PROBLEM DESCRIPTION: Begin your copy at the line with "This screenshot has height=473, width=610." in the records below and end it at the line with "Screen dimensions: 756x536", restating each line word for word; omit the pictures.

DATA SUPPLIED:

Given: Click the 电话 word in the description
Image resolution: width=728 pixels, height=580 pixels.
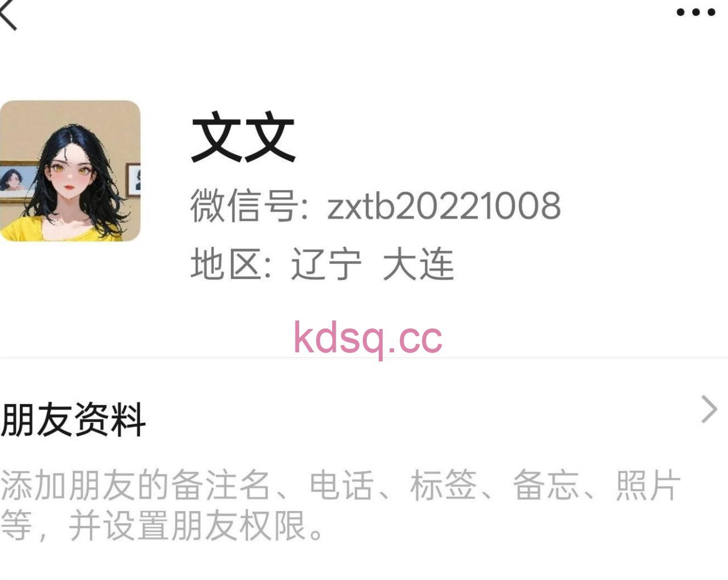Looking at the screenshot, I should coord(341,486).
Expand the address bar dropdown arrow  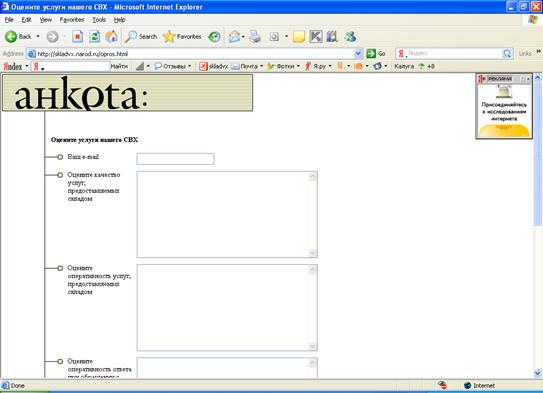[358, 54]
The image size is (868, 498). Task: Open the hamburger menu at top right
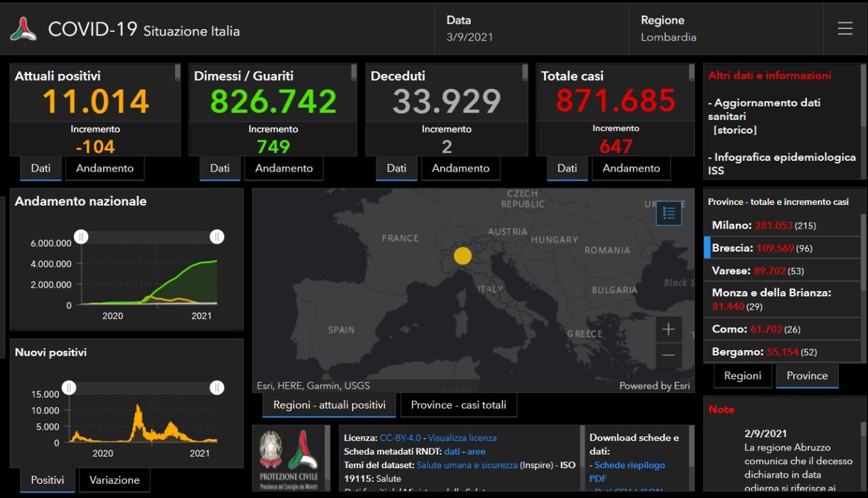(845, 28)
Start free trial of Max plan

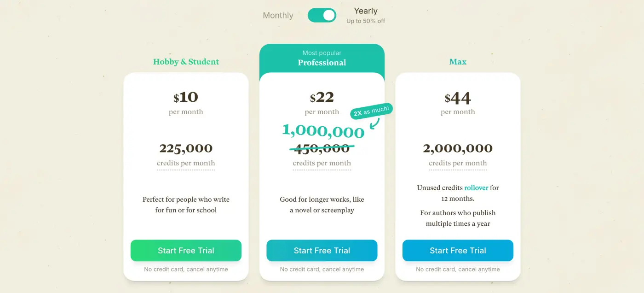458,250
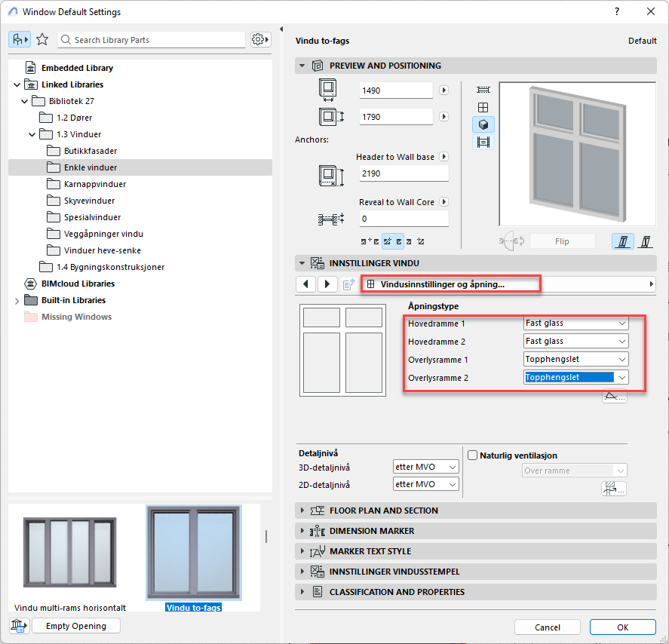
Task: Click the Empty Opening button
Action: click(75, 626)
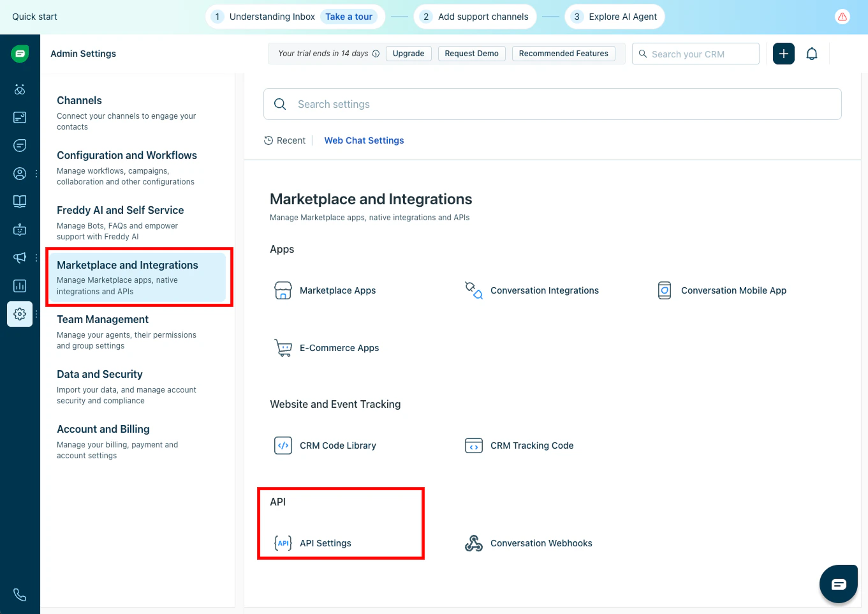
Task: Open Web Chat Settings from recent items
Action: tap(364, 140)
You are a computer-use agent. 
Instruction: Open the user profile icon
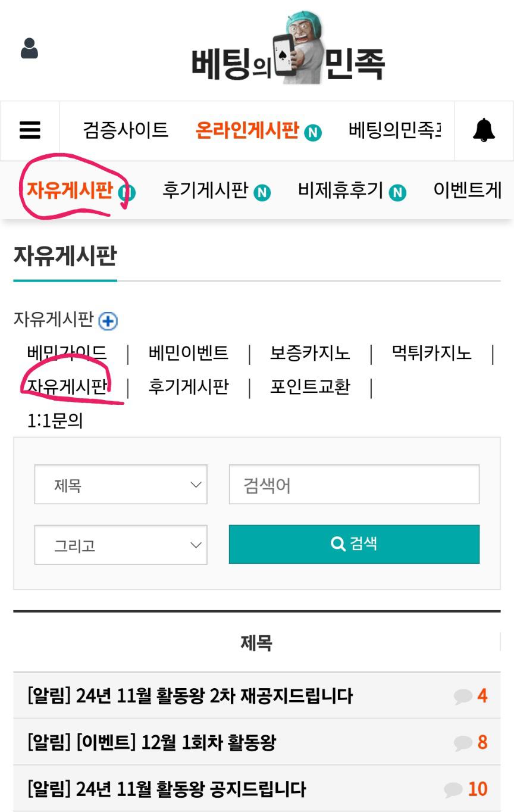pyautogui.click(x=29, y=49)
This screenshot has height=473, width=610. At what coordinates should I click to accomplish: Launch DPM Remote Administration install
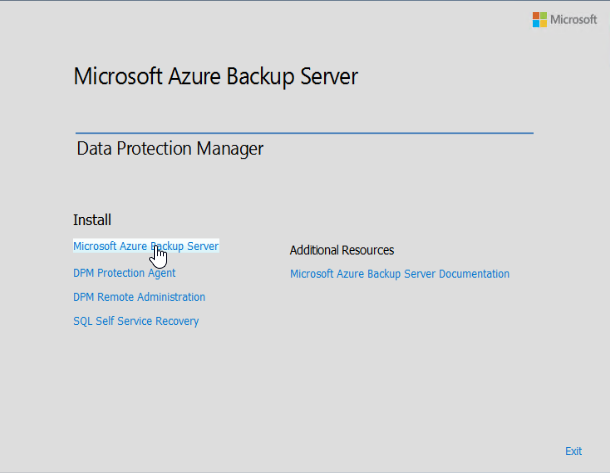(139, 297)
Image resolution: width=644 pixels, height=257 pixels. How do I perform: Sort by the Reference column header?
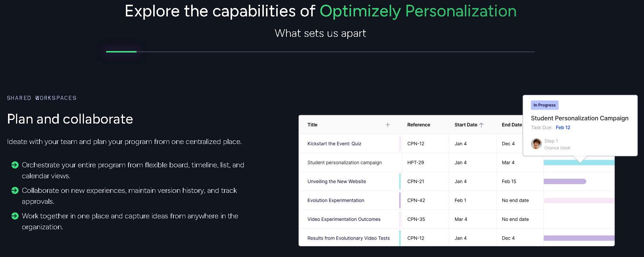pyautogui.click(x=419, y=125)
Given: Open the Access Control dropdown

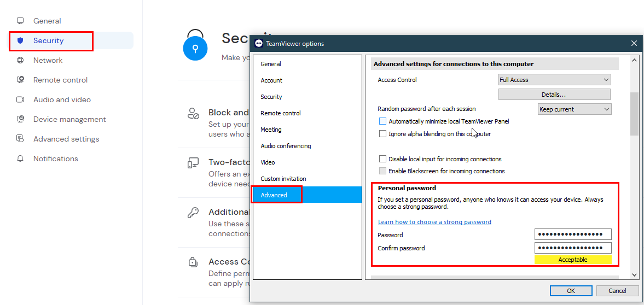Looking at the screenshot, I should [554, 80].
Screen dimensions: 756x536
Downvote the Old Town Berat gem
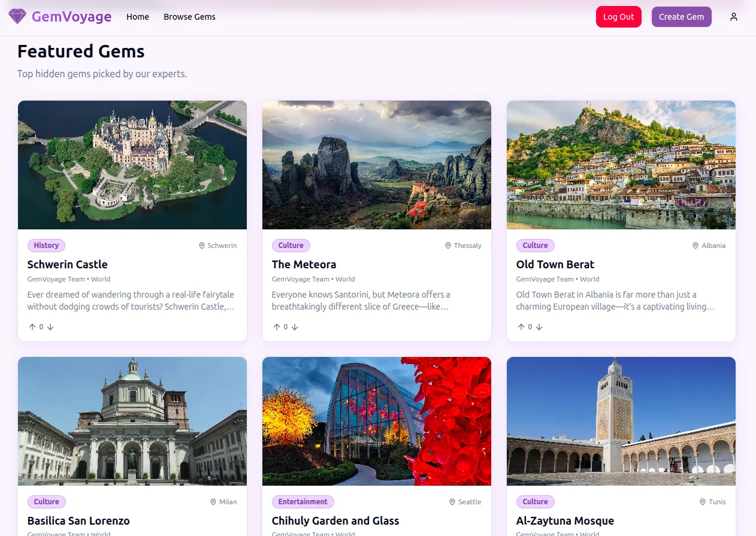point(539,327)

---

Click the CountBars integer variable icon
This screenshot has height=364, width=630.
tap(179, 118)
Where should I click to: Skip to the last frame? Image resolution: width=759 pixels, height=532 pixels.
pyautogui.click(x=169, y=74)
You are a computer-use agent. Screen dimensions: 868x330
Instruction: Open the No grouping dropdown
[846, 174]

EXERCISE RESPONSE:
This screenshot has height=473, width=610. At what coordinates should I click to accomplish: Launch DPM Remote Administration install
(139, 297)
Image resolution: width=644 pixels, height=257 pixels. How do I perform: Sort by the Reference column header?
pyautogui.click(x=419, y=125)
Given: Open the Access Control dropdown

Looking at the screenshot, I should [554, 80].
Screen dimensions: 756x536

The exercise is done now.